We need to shift the weight loss conversation from one about diet, diet plans and celebrity-endorsed fads to one about eating for wellness and using whole foods to support optimal health. After all, you can’t lose weight to get healthy. You have to get healthy to lose weight.
Food nourishes us. It’s the most powerful drug on the planet. It can work for us providing optimal health and vitality, or against us, creating disease.
While we all have varying needs of proteins to fats to carbohydrates at each meal, most of us share a few major things in common when it comes to food.
- Eating anti-inflammatory foods leads to weight loss, increased mental acuity and an overall reduced risk of disease
- We ALL get more insulin resistant as we age and therefore LESS ABLE to process carbohydrates, leading to increased weight gain and, according to recent studies, even certain neurodegenerative diseases
- Healthy fats, once thought to give us heart disease and an ever-expanding waistline, are actually highly protective for brain health and immunity, and support the function of every cell in our bodies
- Health starts in the gut
Have you heard that last point before? Health starts in the gut. Perhaps more than anything else, a healthy microbiome (essentially your body’s community of microorganisms) dictates your overall health – everything from your mood to how much inflammation is in your body. Recent studies prove that the microbiome is so important for your overall health, in fact, that it’s now being referred to as “a newly recognized organ” and “the other human genome”. As neurologist Dr. David Perlmutter says, “What a humbling notion it is to consider the fact that 99% of the DNA contained within the human body is actually DNA that is associated with the bacteria that live within us. When we consider how the human genome has been so aggressively studied as representing the “holy grail” in terms of its role in determining our health destiny, to get our arms around the notion that in fact almost all of the DNA in the human body is actually bacterial certainly changes our perception of who we are and what we are.
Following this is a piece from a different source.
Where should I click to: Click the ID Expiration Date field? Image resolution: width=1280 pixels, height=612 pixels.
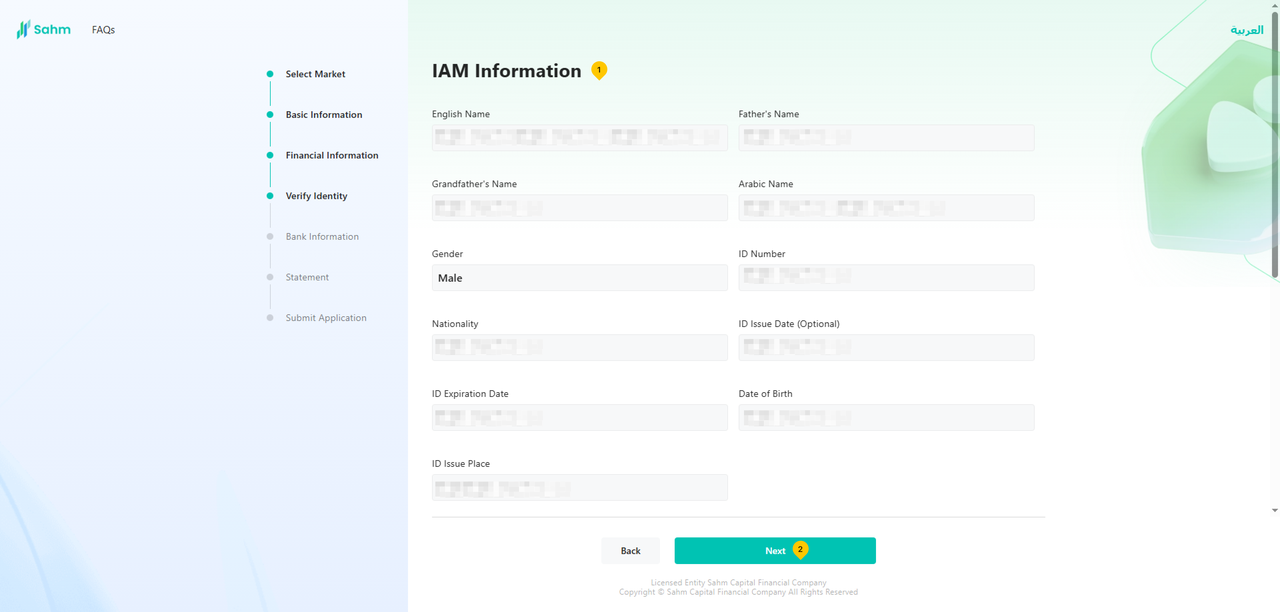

And even more compelling is new research that indicates that even that 1% of the DNA in our bodies that we consider our own is itself actually and powerfully influenced by the gut bacteria, our microbiome.”
I can hear you now -- Hello? I thought this blog was about how to get rid of my gut?!
Stay with me.
The foods you crave (and how much) are determined by your microbiome.
- While we once thought it was ideal to be germ-free, we now know that good bacteria can help us avoid overeating and can even help curb some of our food cravings. Scientists in recent studies have found that germ-free mice developed more receptors for sweet flavors in their intestines and preferred to drink sweeter drinks than their normal mice counterparts. In addition to craving more sweets, these germ-free mice also demonstrated a dramatic increase in appetite.
Your ability to lose weight is determined by your microbiome.
- Researchers are now able to identify patterns in the types of bacteria in the gut. Some bacteria correlates with obesity and metabolic syndrome while other bacteria may relate to superior health.
- A study in Science found that differences in the microbiome might even explain seemingly unusual instances wherein one twin is obese and struggles to lose weight while the other is lean.
In addition to taking a high-quality probiotic supplement, if you really want to nurture your microbiome and support all of its functions, start to incorporate these foods into your diet today:
Prebiotics: (these foods help nourish the existing healthy gut bacteria)
2. Raw Asparagus
3. Raw Dandelion Greens
4. Raw or Cooked Onion
5. Raw Garlic
Probiotics: (these foods help introduce new healthy gut bacteria)
6. Kefir (coconut variety is best)
7. Pickled Vegetables : Kimchi, Sauerkraut, etc.
8. Kombucha (look for low-sugar flavors like ginger)
And finally, some superfoods:
9. Turmeric: an anti-inflammatory powerhouse that’s highly preventative for Alzheimer’s and certain types of cancer. Turmeric is also directly linked to decreased levels of insulin resistance and leptin resistance (again, increases in insulin resistance and leptin resistance lead to weight gain).
And last but not least:
10. Mushrooms! I’m sure many of you have read in Goop and Time about the guys responsible for modernizing these superfoods with their mushroom coffee and mushroom hot chocolate. My friend Tero Isokauppila, founder of Four Sigmatic, suggests these two mushrooms in particular for cultivating a healthy microbiome:
- Reishi Mushroom: Proven to alter gut bacteria, which can reverse symptoms of weight gain and insulin resistance.
- Chaga Mushroom: Renowned for its high antioxidant count and superior ability to neutralize free radicals, chaga is also highly protective for the gut, helping to calm the inflammation associated with Chron’s disease, leaky gut syndrome and IBS.